Twist #1: This is not the heavy scent of luxury and diamond brooches. Here, the fine lady takes off her pumps to step barefoot into the cool stream, so refreshing is the opening. Although synthetic, it is citrusy, green and clear with a small pinch of dark melancholy, not very sweet. The apple blossom foam shampoo associations are countered by the rather tart, straightforward bergamot leaf. The fresh euphoria of the flowers is grounded by the woody notes, which then take over.

Twist #2: Cedarwood makes an appearance. Has a nice-smelling gentleman snuck in here? No, that's me! And that from this pale pink colored liquid? I'm slowly getting dizzy. A straightforward, even serious woodiness unfolds, still hand in hand with light citrus, becoming softer and deeper. A focused fragrance, a cool breeze on the first warm days of the year.

With its unexpected facets, the fragrance is also versatile: it goes with a little black dress as well as jeans, in the office, on a trip to the countryside, in a chic restaurant and at a punk concert. Gender, age? No matter! A good example of what marketing does to us.

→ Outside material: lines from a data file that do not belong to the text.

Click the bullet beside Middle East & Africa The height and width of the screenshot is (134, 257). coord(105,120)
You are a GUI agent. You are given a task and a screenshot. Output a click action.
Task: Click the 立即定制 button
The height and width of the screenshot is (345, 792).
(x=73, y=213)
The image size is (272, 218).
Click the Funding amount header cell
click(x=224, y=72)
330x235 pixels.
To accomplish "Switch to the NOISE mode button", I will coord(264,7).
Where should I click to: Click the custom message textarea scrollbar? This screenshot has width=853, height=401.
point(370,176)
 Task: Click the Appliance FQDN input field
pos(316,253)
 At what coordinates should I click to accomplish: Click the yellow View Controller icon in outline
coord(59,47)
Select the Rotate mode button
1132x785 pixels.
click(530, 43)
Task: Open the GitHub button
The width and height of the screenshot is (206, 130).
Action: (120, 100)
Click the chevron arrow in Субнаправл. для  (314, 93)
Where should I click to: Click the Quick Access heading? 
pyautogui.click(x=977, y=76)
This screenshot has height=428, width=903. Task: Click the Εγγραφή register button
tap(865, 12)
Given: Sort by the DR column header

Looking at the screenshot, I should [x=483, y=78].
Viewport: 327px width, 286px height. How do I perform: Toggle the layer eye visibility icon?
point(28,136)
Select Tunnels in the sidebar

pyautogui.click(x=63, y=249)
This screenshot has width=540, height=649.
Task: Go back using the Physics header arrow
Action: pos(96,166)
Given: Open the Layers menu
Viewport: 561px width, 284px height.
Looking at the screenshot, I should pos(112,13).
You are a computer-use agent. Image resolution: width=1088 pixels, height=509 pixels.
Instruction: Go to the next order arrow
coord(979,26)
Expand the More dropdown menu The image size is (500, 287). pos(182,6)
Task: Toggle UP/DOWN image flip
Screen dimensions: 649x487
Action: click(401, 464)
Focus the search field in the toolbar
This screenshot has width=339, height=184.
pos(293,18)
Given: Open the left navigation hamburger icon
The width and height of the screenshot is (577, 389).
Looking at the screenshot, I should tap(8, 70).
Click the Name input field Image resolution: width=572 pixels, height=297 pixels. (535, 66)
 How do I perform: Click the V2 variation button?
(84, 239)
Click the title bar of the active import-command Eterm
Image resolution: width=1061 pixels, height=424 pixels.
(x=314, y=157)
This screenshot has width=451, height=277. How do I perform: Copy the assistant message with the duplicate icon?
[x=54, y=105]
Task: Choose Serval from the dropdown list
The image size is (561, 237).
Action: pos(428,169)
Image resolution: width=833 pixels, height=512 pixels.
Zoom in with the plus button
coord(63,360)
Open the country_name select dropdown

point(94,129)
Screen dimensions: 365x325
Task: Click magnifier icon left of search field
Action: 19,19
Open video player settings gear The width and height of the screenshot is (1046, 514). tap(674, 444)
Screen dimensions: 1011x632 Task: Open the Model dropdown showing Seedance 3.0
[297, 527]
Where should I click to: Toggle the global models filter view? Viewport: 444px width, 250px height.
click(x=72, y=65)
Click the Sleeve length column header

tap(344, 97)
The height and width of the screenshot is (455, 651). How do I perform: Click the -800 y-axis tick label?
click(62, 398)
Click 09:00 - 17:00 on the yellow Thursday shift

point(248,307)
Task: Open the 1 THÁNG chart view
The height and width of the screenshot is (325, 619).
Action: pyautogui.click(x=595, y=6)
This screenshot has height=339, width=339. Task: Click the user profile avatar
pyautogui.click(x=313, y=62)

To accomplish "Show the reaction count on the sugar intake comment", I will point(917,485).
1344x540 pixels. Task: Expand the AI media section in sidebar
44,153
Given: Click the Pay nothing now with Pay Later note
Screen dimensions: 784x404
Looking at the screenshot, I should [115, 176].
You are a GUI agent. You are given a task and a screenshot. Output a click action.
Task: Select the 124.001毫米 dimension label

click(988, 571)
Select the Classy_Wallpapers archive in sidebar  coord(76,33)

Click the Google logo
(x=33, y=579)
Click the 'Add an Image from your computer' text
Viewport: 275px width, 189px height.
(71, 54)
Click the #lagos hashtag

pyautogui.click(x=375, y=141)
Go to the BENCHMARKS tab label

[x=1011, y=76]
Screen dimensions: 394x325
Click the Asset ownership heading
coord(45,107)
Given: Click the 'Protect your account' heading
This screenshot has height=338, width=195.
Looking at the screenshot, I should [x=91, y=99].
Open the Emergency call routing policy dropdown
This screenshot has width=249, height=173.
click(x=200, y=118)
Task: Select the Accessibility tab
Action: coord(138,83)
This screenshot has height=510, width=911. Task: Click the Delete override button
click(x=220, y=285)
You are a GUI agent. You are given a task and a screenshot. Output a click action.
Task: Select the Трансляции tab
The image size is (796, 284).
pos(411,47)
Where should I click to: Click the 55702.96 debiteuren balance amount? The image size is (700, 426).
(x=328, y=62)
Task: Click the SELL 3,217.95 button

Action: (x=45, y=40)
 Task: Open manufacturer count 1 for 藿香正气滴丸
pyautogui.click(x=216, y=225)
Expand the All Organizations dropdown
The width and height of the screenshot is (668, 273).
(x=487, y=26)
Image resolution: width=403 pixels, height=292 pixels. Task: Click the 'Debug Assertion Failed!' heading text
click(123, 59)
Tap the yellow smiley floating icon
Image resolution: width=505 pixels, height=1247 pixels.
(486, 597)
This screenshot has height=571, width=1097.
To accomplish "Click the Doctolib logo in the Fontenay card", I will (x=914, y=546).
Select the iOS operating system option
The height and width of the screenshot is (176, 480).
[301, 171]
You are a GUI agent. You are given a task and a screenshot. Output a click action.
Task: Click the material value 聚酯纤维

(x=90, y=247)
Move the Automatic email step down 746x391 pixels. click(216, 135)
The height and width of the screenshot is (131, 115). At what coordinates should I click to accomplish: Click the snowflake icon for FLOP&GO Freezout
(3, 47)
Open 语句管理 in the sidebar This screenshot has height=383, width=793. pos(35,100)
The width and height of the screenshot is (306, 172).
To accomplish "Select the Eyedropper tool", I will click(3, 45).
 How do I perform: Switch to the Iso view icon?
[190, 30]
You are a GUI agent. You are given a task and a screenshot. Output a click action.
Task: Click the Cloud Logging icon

Twist #3: After a long day, I'm lying in bed, my wrist suddenly scented with delicate cream. Still Twist? Yes! Barely perceptible, but wonderfully subtle and flattering, once again completely unexpected. Because if there's one thing I have to criticize about the fragrance so far, it's its lack of subtlety; despite its stylistic breaks, it comes across as quite loud and linear, lacking that final touch of sophistication. At this point, a warning regarding the dosage: the spray head of my 50ml bottle is extremely potent, one spray is enough!

All in all, a good match, the Twist and me. We'll have a lovely spring together, it'll probably be too heavy in the height of summer, but it might suit the fall foliage again. I'm looking forward to what's to come. More plot twists not ruled out!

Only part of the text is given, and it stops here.